EXERCISE: Rewrite the lines from the one containing "In order to click on lazy-load-description: The" through the one containing "coordinates (406, 308).", replacing "lazy loader" with "lazy-loading script" and keeping everything else the same.

INPUT DATA:

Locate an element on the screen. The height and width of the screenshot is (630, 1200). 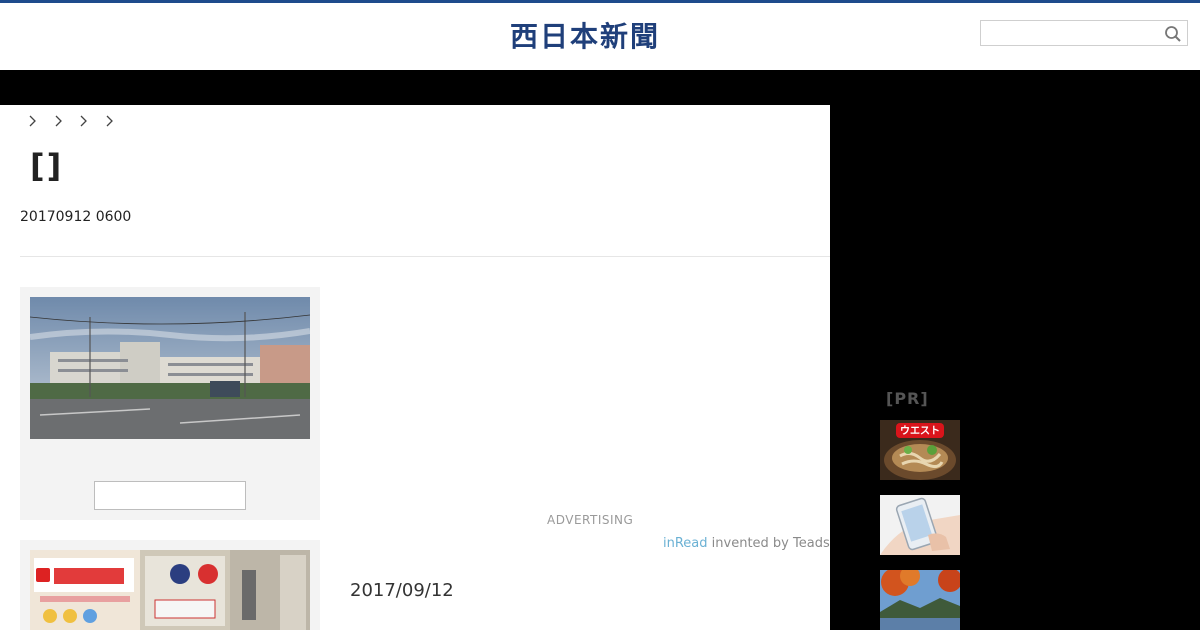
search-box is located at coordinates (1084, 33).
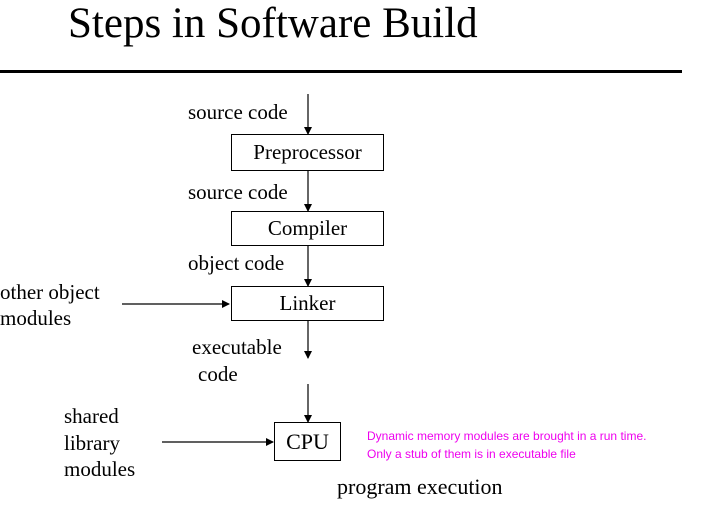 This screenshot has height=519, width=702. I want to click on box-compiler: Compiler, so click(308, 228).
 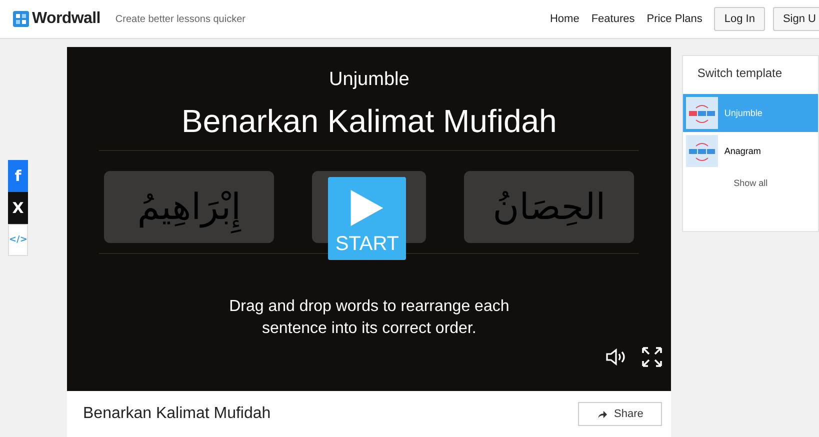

---

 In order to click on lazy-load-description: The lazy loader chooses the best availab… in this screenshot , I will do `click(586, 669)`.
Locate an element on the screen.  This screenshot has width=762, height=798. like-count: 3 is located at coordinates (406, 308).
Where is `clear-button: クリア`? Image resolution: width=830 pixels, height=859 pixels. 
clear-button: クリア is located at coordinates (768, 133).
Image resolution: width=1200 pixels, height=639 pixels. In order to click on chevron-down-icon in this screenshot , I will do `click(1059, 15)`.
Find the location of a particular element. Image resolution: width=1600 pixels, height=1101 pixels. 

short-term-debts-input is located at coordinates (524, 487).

...

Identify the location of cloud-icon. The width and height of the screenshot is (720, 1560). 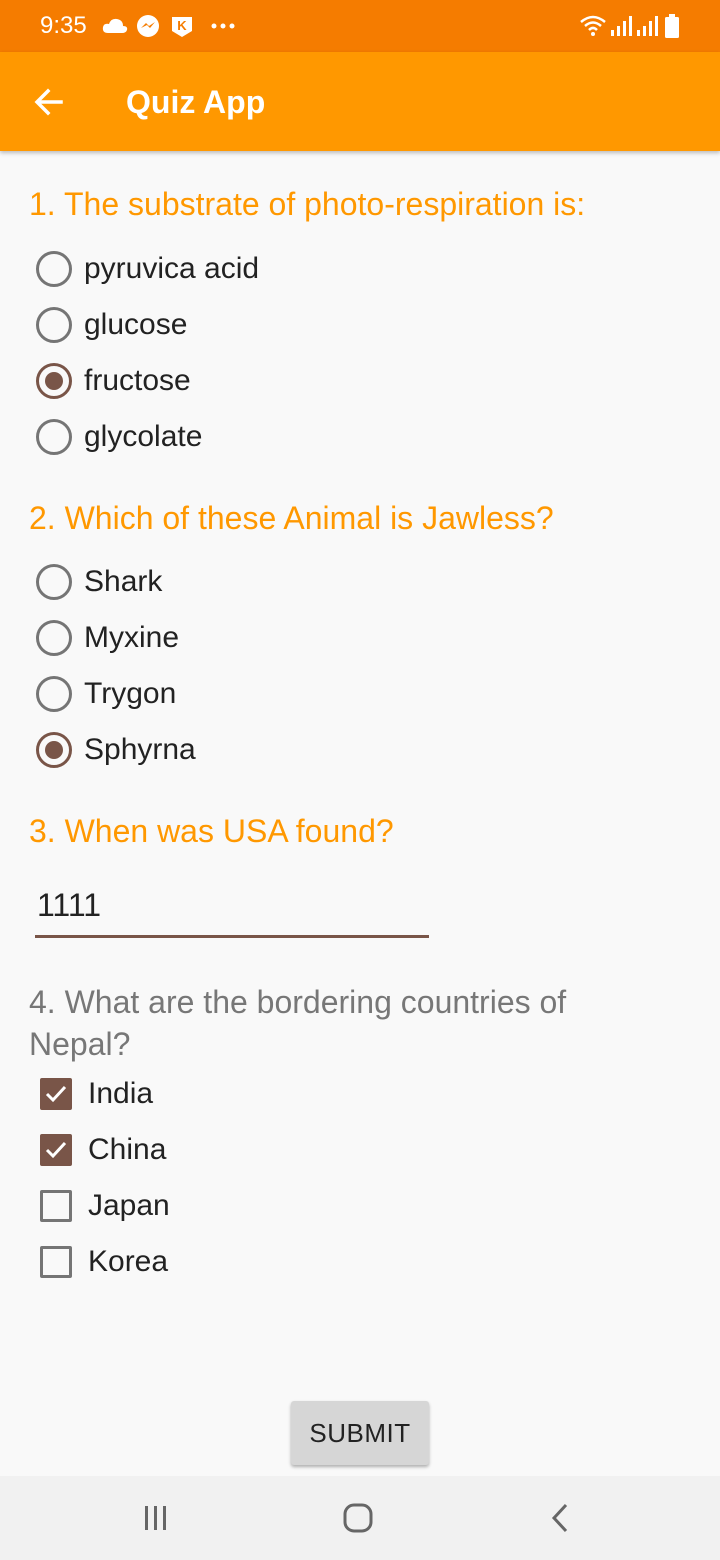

OUTPUT BELOW:
 In order to click on lazy-load-description: The lazy-loading script chooses the best availab… in this screenshot , I will do `click(586, 669)`.
Locate an element on the screen.  This screenshot has width=762, height=798. like-count: 3 is located at coordinates (406, 308).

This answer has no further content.